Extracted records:
>> BEGIN

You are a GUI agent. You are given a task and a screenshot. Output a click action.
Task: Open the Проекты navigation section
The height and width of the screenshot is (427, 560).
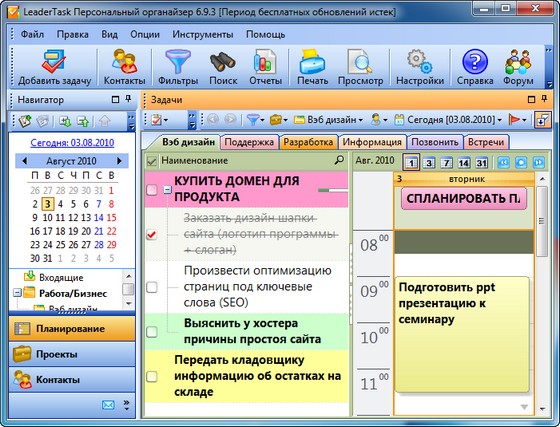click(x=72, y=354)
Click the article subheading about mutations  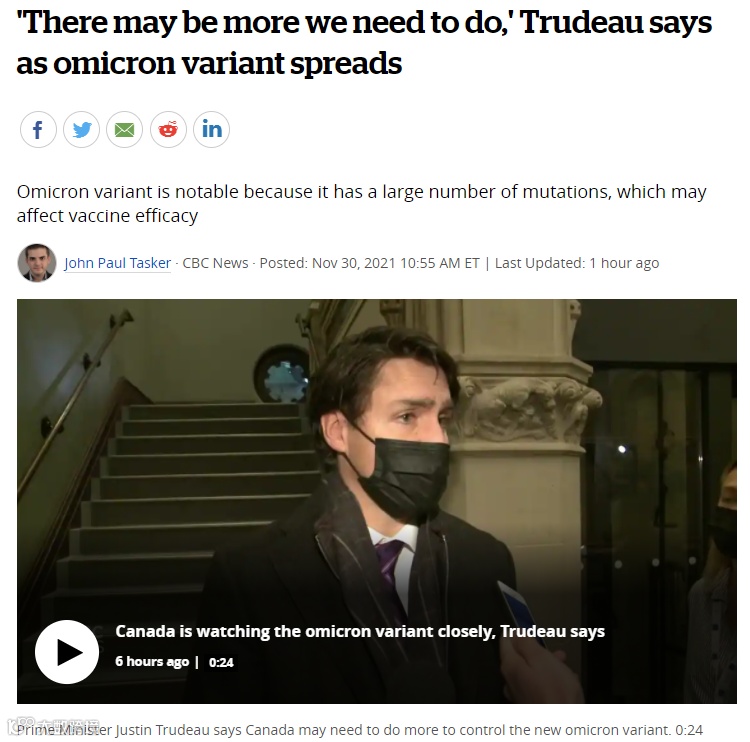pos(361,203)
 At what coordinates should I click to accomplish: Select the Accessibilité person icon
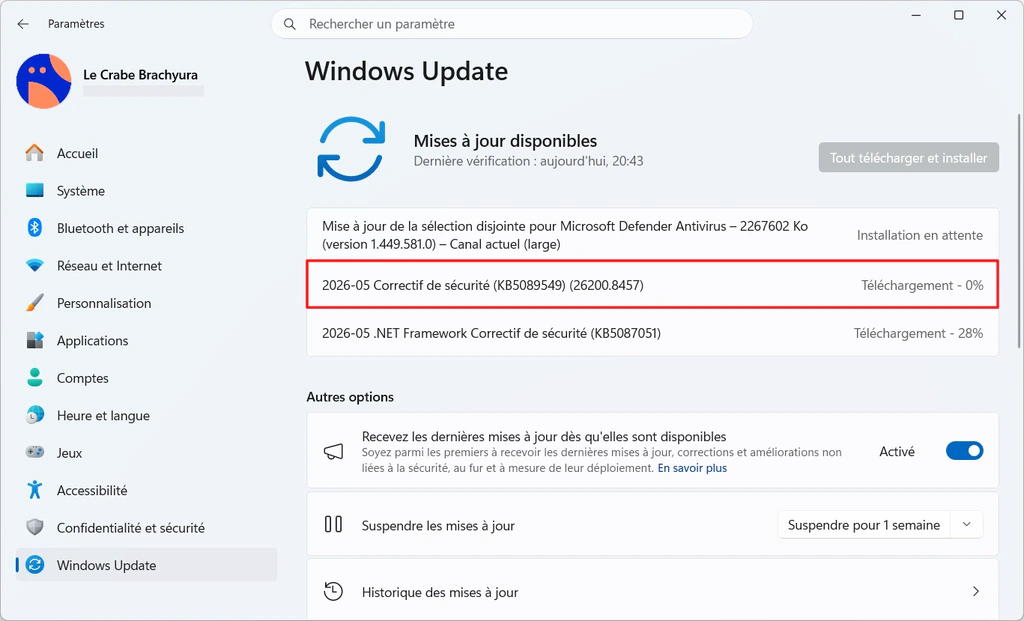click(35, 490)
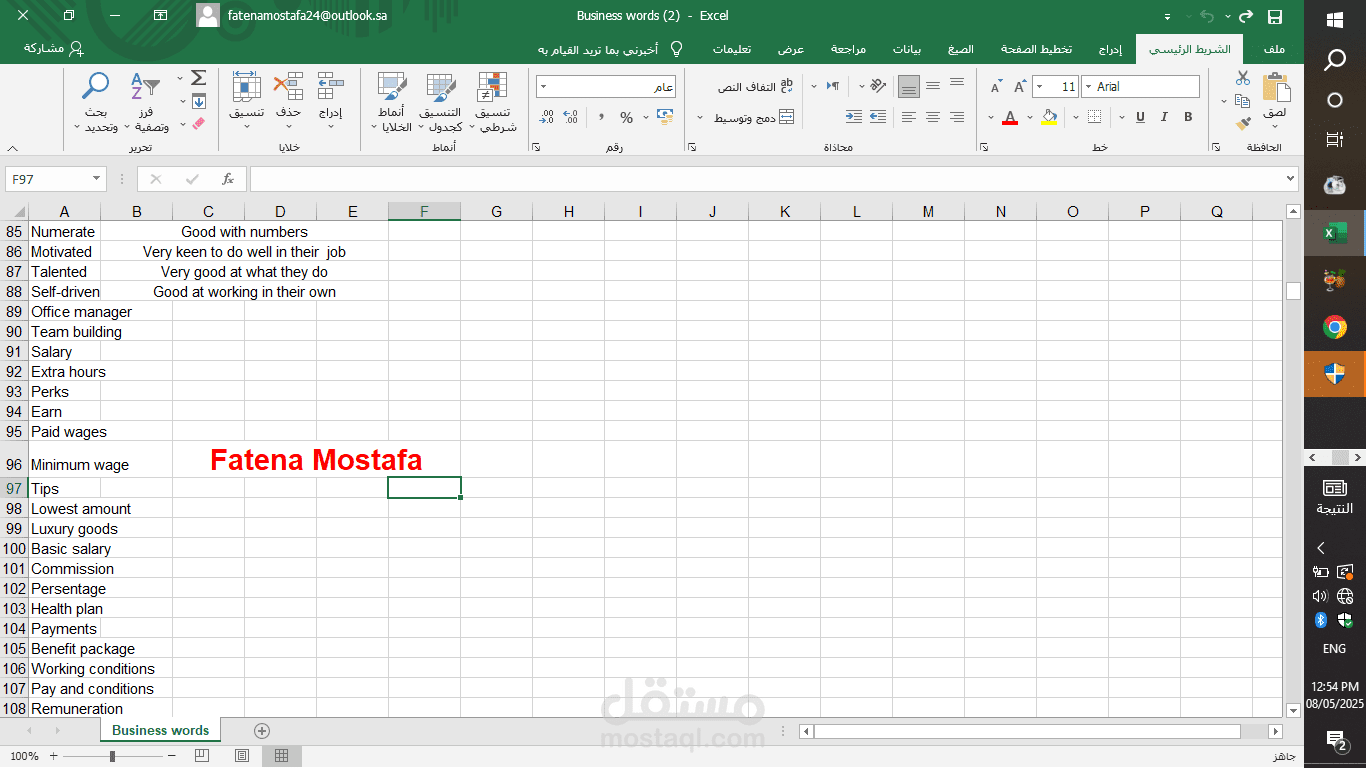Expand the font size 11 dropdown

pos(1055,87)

>> END

Identify each of the lines above that contains the string "screenshot", and copy those lines in full.

You are a GUI agent. You are given a task and a screenshot. Output a click action.
The height and width of the screenshot is (427, 560).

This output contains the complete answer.